About this release
This release by Public Health Scotland (PHS), provides a weekly update of key statistics on attendances at Emergency Departments (EDs) across Scotland. The information includes trends in the number of attendances and proportion waiting over 4, 8 and 12 hours.
Please note that the data in this publication is based on unplanned attendances only. It does not include Recall/Return Planned data and the New Planned category that was introduced as part of the Redesign of Urgent care.
The statistics in this weekly update cover Emergency Departments only, and include new data for the week ending 30 October 2022. Formal performance monitoring is based on attendances at all A&E sites and is published by PHS on a monthly basis.
Large decreases in Emergency Department (ED) attendances in NHSScotland were observed in spring 2020, winter 2020/21 and early 2022 due to the measures put in place to respond to COVID-19. Current ED attendances are similar to pre-COVID levels.
From the summer of 2021 the proportion of ED attendances being seen within four hours has dropped below 80% and has remained at this rate for a prolonged period of time.
Note that the length of wait at EDs is generally higher than for all types of A&E site combined, reflecting the fact that EDs see patients with more complex conditions.
During week ending 30 October 2022:
- There were 26,052 attendances at Emergency Departments in NHSScotland.
- 63.1% of ED attendances were seen and resulted in a subsequent admission, transfer or discharge within 4 hours.
- 3,393 patients spent more than 8 hours in an Emergency Department.
- 1,447 patients spent more than 12 hours in an Emergency Department.
Percentage within 4 hours
Number over 4, 8 and 12 hours
In this interactive table the data for Scotland and NHS Boards or the hospitals can be compared. In the table settings the location type and variables in the table can be selected and filtered by locations, years and months.
Patients attending Emergency Departments are first triaged to assess the seriousness of their condition. Depending on the patient's condition, diagnostic tests may be carried out, and treatments given within the Emergency Department, before the patient is admitted to hospital, directed to another service or discharged home. There are 91 locations providing A&E services across Scotland. Of these, 30 are classed as Emergency Departments - larger A&E services that typically provide a 24 hour consultant led service. The 30 Emergency Departments are responsible for more than 8 out of every 10 A&E attendances, 19 out of 20 breaches of the four hour standard, and 19 out of 20 admissions from A&E to hospital.
A National Statistics publication on A&E Activity and Waiting Times is released on the first Tuesday of every month. The statistics in the monthly publication cover attendances to all A&E services in Scotland and are derived from the A&E datamart.
Please note that since the publication on Tuesday 6 October 2020 the data for this publication also comes from the A&E datamart. Prior to that the data was submitted to PHS via an aggregate return.
Since 2007, the national standard for A&E is that new and unplanned return attendances at an A&E service should be seen and then admitted, transferred or discharged within four hours. This standard applies to all areas of emergency care, including attendances in trolleyed areas of an Assessment Unit as well as Emergency Departments, community A&E and casualty departments and minor injury units. PHS produce a monthly report for all A&E sites showing compliance with the four hour standard. This weekly update on activity covers Emergency Departments only.
———
WHAT TO WORK ON
1) From the Emergency Department statistics release, extract the passage starting at "The statistics in this" and ending at "period of time.".
2) According to the Emergency Department statistics release, why are waits at Emergency Departments generally longer than waits across all types of A&E site combined?
———
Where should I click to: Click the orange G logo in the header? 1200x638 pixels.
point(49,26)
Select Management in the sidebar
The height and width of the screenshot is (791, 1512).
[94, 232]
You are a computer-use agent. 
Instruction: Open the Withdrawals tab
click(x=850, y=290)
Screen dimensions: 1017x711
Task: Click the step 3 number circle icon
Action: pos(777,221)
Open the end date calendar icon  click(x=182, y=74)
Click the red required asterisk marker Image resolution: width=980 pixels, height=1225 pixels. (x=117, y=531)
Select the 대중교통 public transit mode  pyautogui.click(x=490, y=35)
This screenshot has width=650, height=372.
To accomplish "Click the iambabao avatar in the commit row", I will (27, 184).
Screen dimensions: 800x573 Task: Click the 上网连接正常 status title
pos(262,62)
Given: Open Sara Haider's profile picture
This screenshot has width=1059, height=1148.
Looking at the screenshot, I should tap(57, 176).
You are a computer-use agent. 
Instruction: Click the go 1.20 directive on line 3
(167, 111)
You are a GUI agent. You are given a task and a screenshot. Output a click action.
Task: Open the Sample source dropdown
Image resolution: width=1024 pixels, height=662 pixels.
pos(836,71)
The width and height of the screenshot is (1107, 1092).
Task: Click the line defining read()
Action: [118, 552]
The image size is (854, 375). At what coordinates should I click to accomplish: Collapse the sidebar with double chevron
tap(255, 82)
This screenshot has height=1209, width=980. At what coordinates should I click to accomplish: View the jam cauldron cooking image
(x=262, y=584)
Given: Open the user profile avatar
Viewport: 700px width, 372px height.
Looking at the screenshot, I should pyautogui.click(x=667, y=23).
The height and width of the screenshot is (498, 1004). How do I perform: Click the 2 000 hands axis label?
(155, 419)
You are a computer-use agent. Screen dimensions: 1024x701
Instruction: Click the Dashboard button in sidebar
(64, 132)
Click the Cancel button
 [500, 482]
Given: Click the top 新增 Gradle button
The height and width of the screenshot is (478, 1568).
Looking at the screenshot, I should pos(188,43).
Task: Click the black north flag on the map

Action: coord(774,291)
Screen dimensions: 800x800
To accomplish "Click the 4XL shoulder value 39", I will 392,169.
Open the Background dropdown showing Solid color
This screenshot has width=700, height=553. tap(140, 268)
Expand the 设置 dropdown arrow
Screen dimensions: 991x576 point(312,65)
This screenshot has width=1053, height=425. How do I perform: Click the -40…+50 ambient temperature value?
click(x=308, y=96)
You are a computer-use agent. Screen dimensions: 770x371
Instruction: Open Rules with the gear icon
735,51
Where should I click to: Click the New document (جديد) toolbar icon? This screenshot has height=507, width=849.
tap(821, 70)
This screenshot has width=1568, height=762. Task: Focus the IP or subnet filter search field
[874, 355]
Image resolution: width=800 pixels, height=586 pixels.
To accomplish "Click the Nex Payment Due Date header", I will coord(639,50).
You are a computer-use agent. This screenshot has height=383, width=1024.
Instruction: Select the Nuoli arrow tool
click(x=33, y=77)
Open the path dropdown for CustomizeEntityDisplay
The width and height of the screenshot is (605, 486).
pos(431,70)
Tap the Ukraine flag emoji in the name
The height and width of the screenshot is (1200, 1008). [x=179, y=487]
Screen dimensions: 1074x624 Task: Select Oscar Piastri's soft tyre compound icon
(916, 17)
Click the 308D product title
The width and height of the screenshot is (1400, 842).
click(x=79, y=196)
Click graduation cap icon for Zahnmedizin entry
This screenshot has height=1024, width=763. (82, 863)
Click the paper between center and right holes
———
ANSWERS FOR THE EXERCISE
1)
The statistics in this weekly update cover Emergency Departments only, and include new data for the week ending 30 October 2022. Formal performance monitoring is based on attendances at all A&E sites and is published by PHS on a monthly basis.
Large decreases in Emergency Department (ED) attendances in NHSScotland were observed in spring 2020, winter 2020/21 and early 2022 due to the measures put in place to respond to COVID-19. Current ED attendances are similar to pre-COVID levels.
From the summer of 2021 the proportion of ED attendances being seen within four hours has dropped below 80% and has remained at this rate for a prolonged period of time.

2) Waits at Emergency Departments are generally longer because Emergency Departments see patients with more complex conditions.